政府は13日午後、東京電力福島第1原子力発電所事故に伴う福島県内の除染で出た汚染土を中間貯蔵施設の用地内に搬入を始める。事故から5年目に入ったが、当面の1年間で県内43市町村から運び入れる量は全体の1%を下回る。施設全体の用地交渉は難航し、30年以内に福島県外で最終処分する工程も見通しが立たない。今後は様々な課題が待ち受ける。
望月義夫環境相は同日の閣議後会見で「施設への搬入開始は福島の除染や復興の推進にとり大切な重要な一歩。30年後に(最終処分を)しっかりとできるように道筋を立てていきたい」と述べた。
政府は1兆1000億円の国費を投じて福島県の大熊、双葉両町にまたがる16平方キロの用地に施設を建設する。最大で東京ドーム18杯分に相当する約2200万立方メートルの汚染土を搬入し、13日から最長で30年保管したのち、県外で最終処分する。
政府は13日午前、大熊町の仮置き場で、汚染土の搬出に向けた準備作業に着手した。午後には中間貯蔵施設の建設用地内に企業から無償で借りた土地に整備した保管場に初めて搬入する予定。
双葉町でも13日から仮置き場から保管場への搬入を始める予定だったが、町内の調整に時間がかかり、25日に延期した。
1000カ所以上ある仮置き場からの搬出は、大熊、双葉両町を皮切りに福島第1原発周辺にある双葉郡と田村市を加えた9市町村で始め、県内の43市町村へと広げる。ただ今後1年間は試験搬入と位置づけ、施設の用地内に運ぶ量は計4万3000立方メートルにとどまる。
政府は2014年9月以降、2000人を超える地権者との用地交渉を進めているが、売買契約に至ったのはわずか。

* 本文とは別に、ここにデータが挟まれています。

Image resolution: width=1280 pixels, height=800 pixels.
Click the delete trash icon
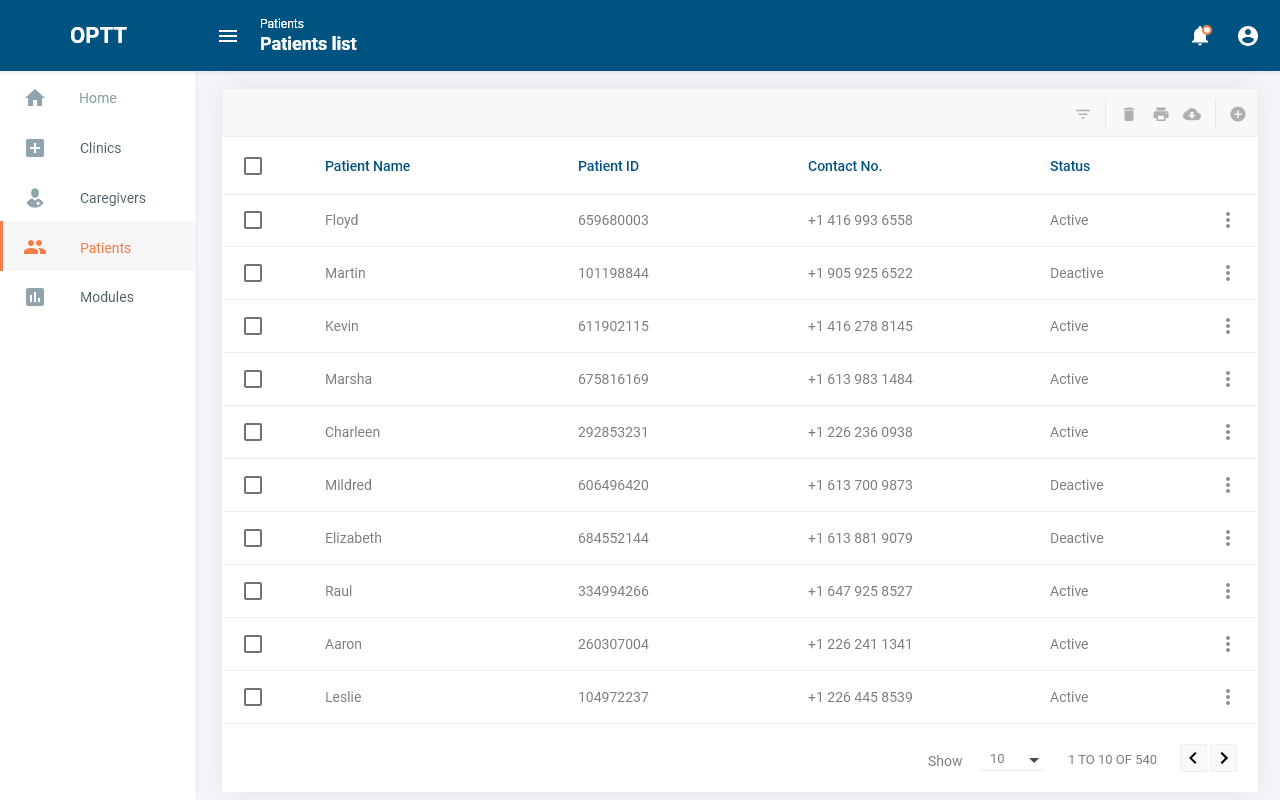pyautogui.click(x=1129, y=114)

施設の完成時期は不透明だ。30年以内の県外での最終処分についても法制化したが、最終処分場の選定など具体的な工程表の議論も始まっていない。
中間貯蔵施設は当初、14年7月に着工して今年1月から汚染土を搬入する予定だった。建設の受け入れを巡る地元との交渉が滞り、計画を先送りしていた。